The number of bacteria in a refrigerated food product is given by N ( T ) = 22 T 2 − 123 T + 40 , 6 < T < 36 , where T is the temperature of the food. When the food is removed from the refrigerator, the temperature is given by T ( t ) = 8 t + 1.7 , where t is the time in hours. Find the composite function N ( T ( t ) ) : N ( T ( t ) ) = Find the time when the bacteria count reaches 8019. Time Needed = hours

Answer 1

Answer:

$N(T(t)) = 1408t^2 - 385.6t - 105.52$

Time for bacteria count reaching 8019: t = 2.543 hours

Step-by-step explanation:

To find the composite function N(T(t)), we just need to use the value of T(t) for each T in the function N(T).

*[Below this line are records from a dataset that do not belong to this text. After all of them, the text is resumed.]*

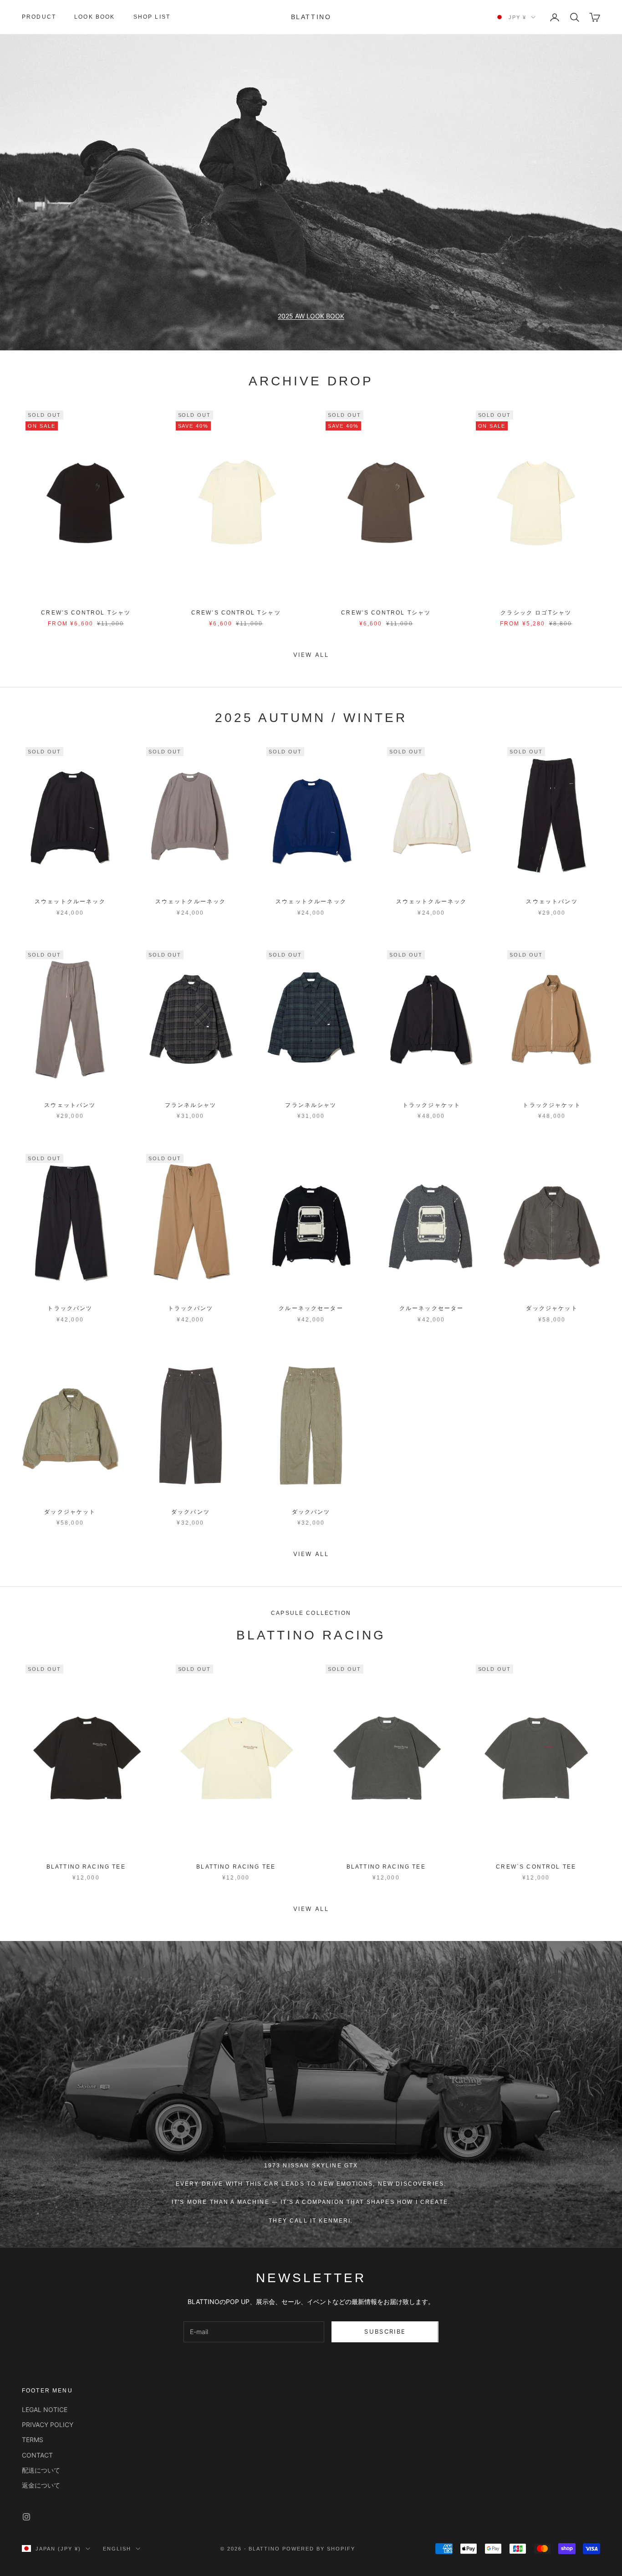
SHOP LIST (151, 17)
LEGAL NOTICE (44, 2409)
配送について (41, 2470)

So we have that:

$N(T(t)) = 22 * (8t + 1.7)^2 - 123 * (8t + 1.7) + 40$

$N(T(t)) = 22 * (64t^2 + 27.2t + 2.89) - 984t - 209.1 + 40$

$N(T(t)) = 1408t^2 + 598.4t + 63.58 - 984t - 169.1$

$N(T(t)) = 1408t^2 - 385.6t - 105.52$

Now, to find the time when the bacteria count reaches 8019, we just need to use N(T(t)) = 8019 and then find the value of t:

$8019 = 1408t^2 - 385.6t - 105.52$

$1408t^2 - 385.6t - 8124.52 = 0$

Solving this quadratic equation, we have that t = 2.543 hours, so that is the time needed to the bacteria count reaching 8019.